This project is a C# class Library made with .NET 6, that is for solving inferrence problems with an engine running the forward chaining algorithm.

This is the documentation provided to use this package

Installation

Currently, to install the Package, you need to clone it locally in your device, run it and make a reference from the project you are working on, to the package you just downloaded

1. Clone the project

In the desired location, open a terminal and type the command below 👇🏾 :

git clone https://github.com/Djoufson/Inference-Engine

2. Build the project

Once the project finishes to load, in the same terminal type the following commands

> cd Inference-Engine
> dotnet build
  • Open this path in your File Explorer
  • Enter inside the bin/Debug/net6.0/ folder an copy the full path to this location

3. Add the project Reference

  • Open your current project in Visual Studio
  • In the solution Explorer, right click on the project and select Add Project Reference
  • On the left edge of the displayed window, go to Browse and browse to the path you copied earlier
  • Select OK and you are good to go !!

Package presentation

Here are the main classes of this package explained with encapsulated methods

Fact

A fact is an entity described by two properties, that implements the IFact interface

Property Description
string Name { get; } The name of the fact
bool Value { get; } The boolean value of the fact

To make a new Fact, there is a factory class provided with serveral manners of making new facts

FactFactory

With this class, there are two static methods availables to make new facts

Method Signature Description
Fact MakeFact(string name, bool value); Takes the name and the value as parameters. Note that the name should not contain any of the special characters listed here =~`!@#$%^&*()-+={}[]
Fact MakeFact(string factFormat); Takes only one string parameter, that represents a formatted string matching some required pattern.

Example

Note: The following examples emulate a cards game

Here are some examples of how to use the FacfFactory class

using static InferenceRuler.Factories.FactFactory;

var myFirstFact = MakeFact("IsRed", true); // Explicit arguments
var mySecondFact = MakeFact("IsJoker=false"); // Formated string

// For more safety, you should wrap the MakeFact that uses the formated string into a try - catch statement

Then you can use those facts.

Rule

A rule is basically an expression like If (some conditionnal facts) Then (A new fact)

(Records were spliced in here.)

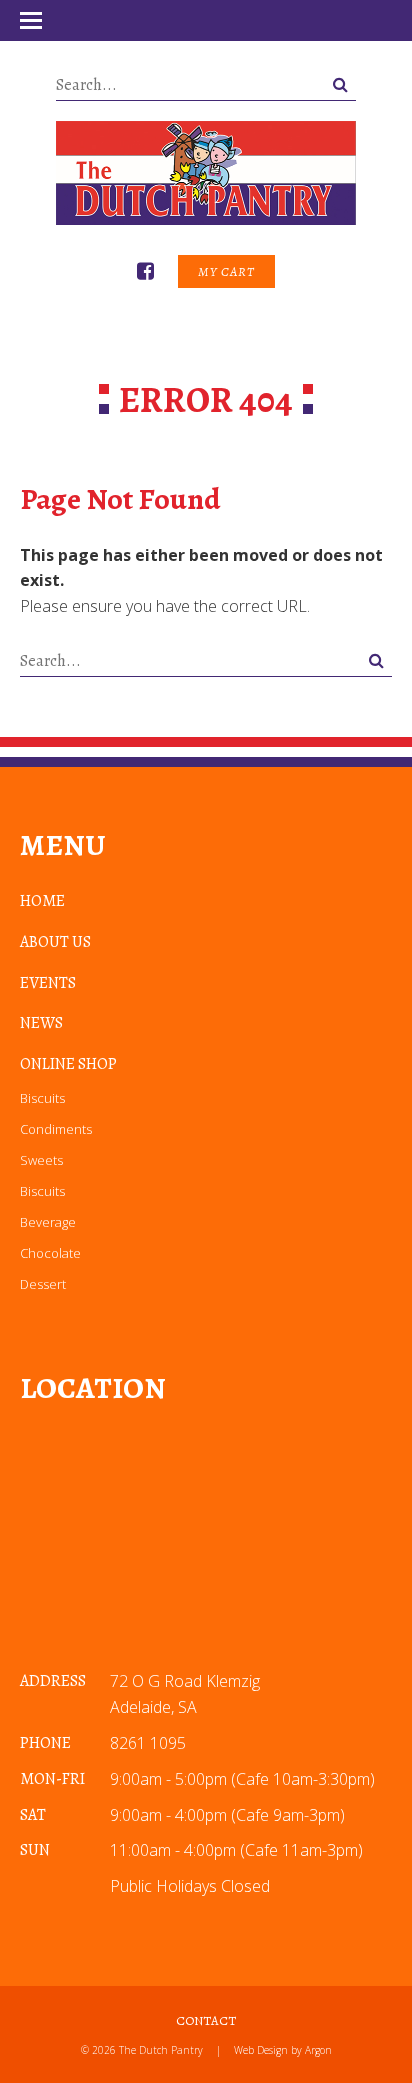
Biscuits (42, 1098)
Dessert (43, 1284)
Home (42, 901)
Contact (206, 2020)
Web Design (261, 2050)
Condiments (56, 1129)
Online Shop (68, 1064)
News (41, 1023)
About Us (55, 942)
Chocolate (50, 1253)
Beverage (48, 1222)
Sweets (41, 1160)
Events (48, 983)
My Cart (226, 271)
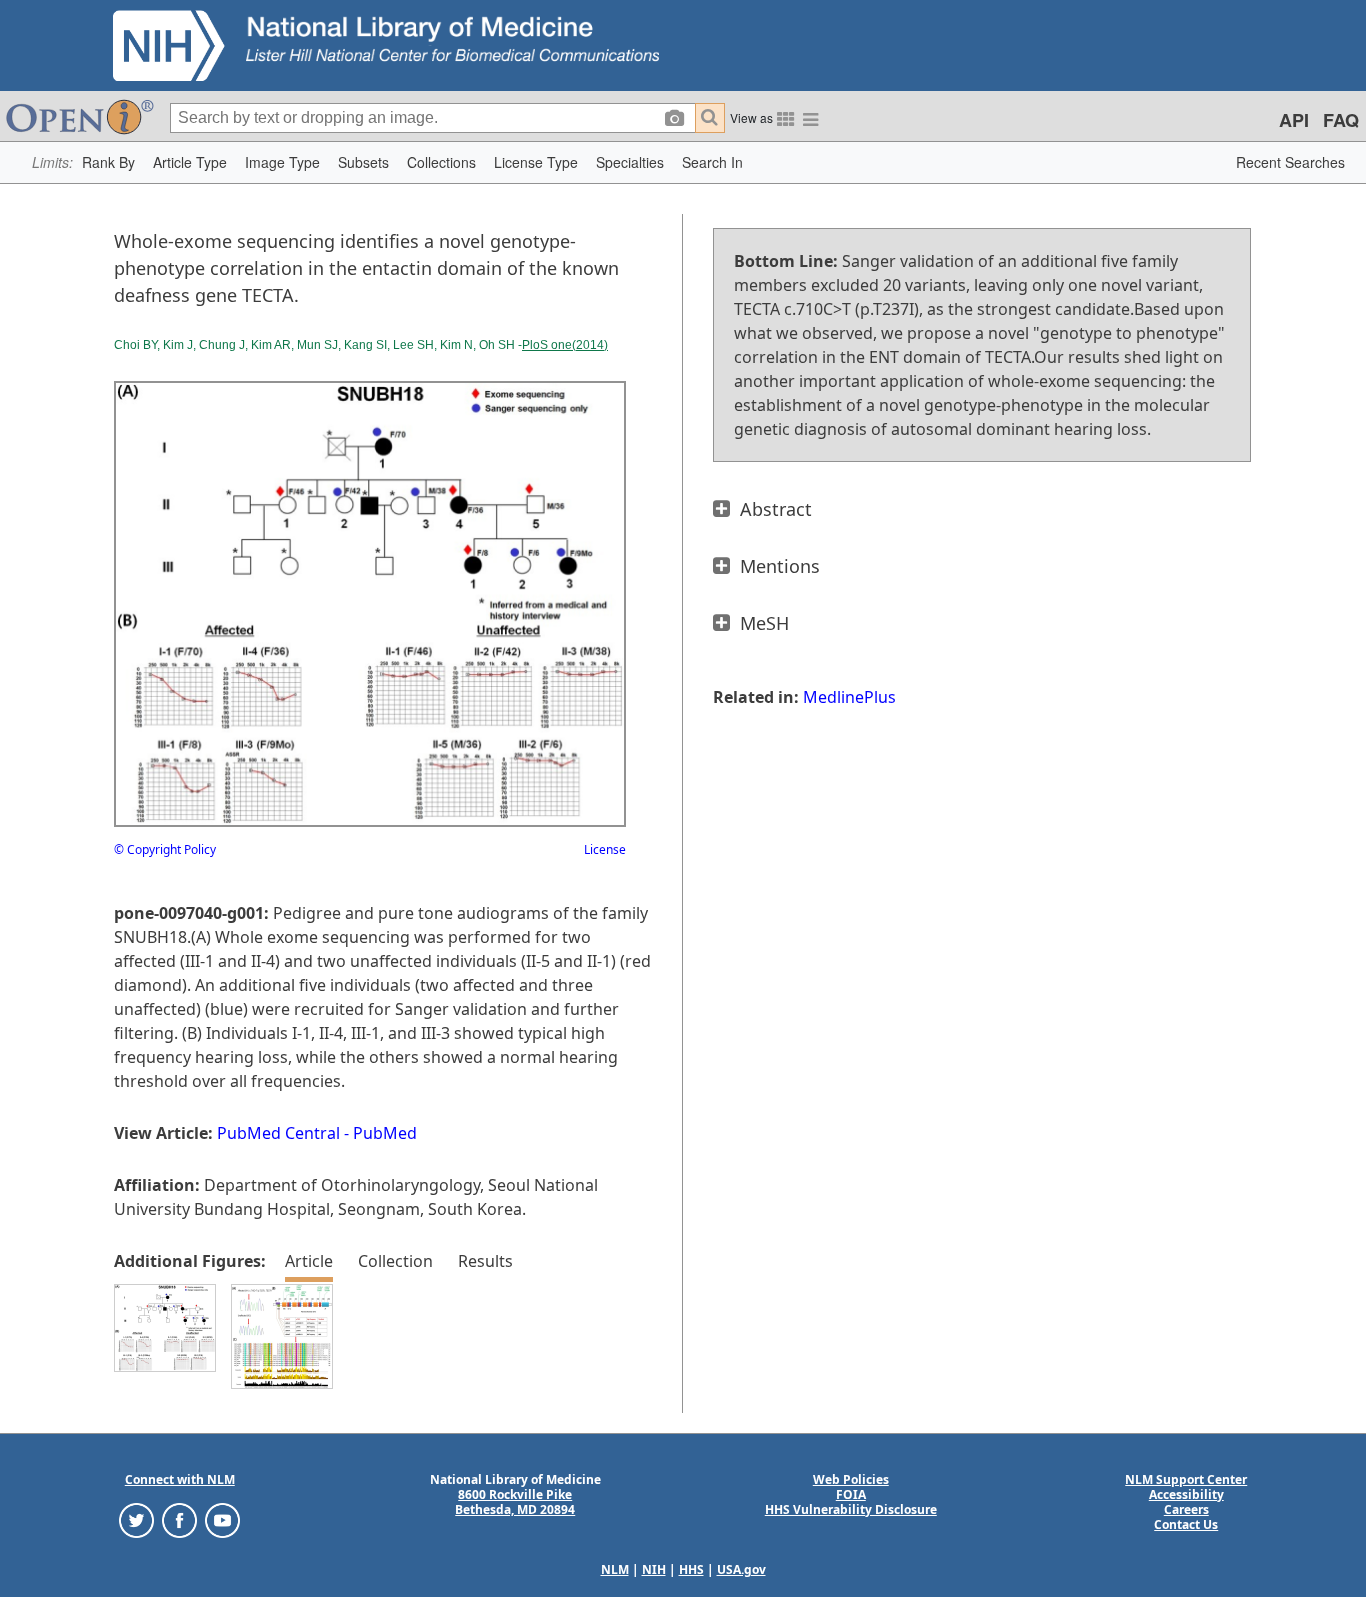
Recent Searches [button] (1290, 162)
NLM (615, 1569)
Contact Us (1186, 1524)
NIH (654, 1569)
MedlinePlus (849, 697)
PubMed (385, 1133)
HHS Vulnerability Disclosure (851, 1509)
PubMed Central (278, 1133)
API (1294, 120)
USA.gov (741, 1569)
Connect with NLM (180, 1479)
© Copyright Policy (165, 849)
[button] (108, 162)
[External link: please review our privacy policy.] (136, 1518)
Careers (1186, 1509)
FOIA (851, 1494)
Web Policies (851, 1479)
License (605, 849)
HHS (691, 1569)
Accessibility (1186, 1494)
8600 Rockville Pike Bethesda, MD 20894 (515, 1502)
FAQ (1341, 120)
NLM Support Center (1186, 1479)
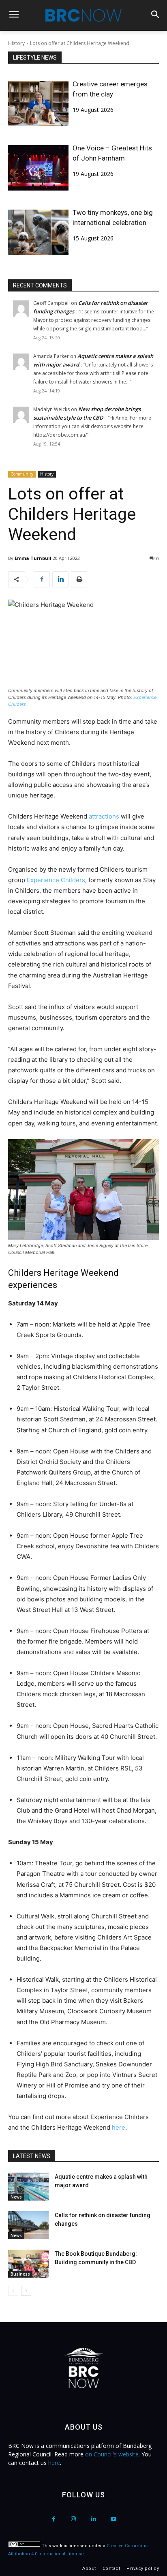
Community (22, 474)
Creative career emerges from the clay (110, 89)
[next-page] (26, 2291)
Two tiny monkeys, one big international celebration (113, 217)
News (16, 2197)
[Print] (79, 579)
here (118, 2127)
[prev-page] (13, 2291)
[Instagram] (73, 2519)
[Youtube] (113, 2519)
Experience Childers (56, 880)
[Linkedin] (60, 579)
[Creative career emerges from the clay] (38, 103)
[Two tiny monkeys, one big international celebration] (38, 232)
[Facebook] (42, 579)
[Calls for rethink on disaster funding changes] (28, 2225)
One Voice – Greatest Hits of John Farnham (112, 153)
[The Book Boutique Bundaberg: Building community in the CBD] (28, 2264)
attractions (105, 816)
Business (20, 2274)
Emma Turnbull (33, 558)
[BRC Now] (83, 15)
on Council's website (112, 2454)
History (16, 43)
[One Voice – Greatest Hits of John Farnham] (38, 168)
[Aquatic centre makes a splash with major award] (28, 2187)
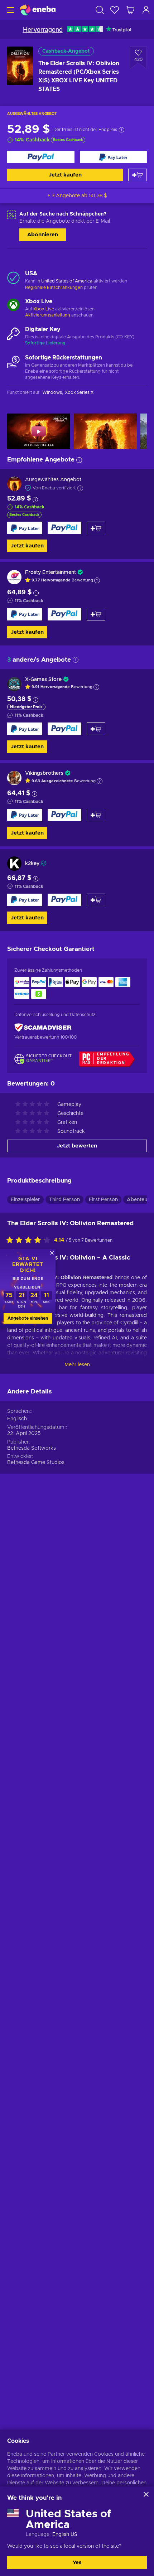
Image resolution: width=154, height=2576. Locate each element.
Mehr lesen (77, 1364)
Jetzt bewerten (77, 1146)
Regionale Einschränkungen (54, 287)
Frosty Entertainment (50, 572)
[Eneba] (38, 9)
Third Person (64, 1199)
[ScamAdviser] (43, 1027)
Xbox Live (43, 309)
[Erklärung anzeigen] (97, 580)
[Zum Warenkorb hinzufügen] (137, 175)
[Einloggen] (146, 10)
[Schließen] (146, 2494)
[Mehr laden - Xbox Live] (13, 306)
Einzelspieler (25, 1199)
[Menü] (10, 10)
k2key (32, 863)
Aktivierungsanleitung (48, 315)
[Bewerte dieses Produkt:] (30, 1240)
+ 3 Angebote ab (77, 195)
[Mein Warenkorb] (130, 10)
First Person (103, 1199)
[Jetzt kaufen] (40, 157)
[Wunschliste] (114, 10)
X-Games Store (43, 679)
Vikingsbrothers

The list of facts to satisfy is called Premises, while the inferred fact is the Conclusion

To illustrate this expression, a Rule object is provided the following properties

Property Description
string Name { get; set; } The name of the rule
List<IFact> Premises { get; set;} The list that contains all the facts to satisfy in order to deduce a new fact from this rule
IFact Conclusion { get; set; } The conclusion to assert if every of the premises are satisfied

RuleFactory

To create new Rules, this static class is provided to the users of the package. With this class, there are actually two ways of creating a rule, all of them through easy API.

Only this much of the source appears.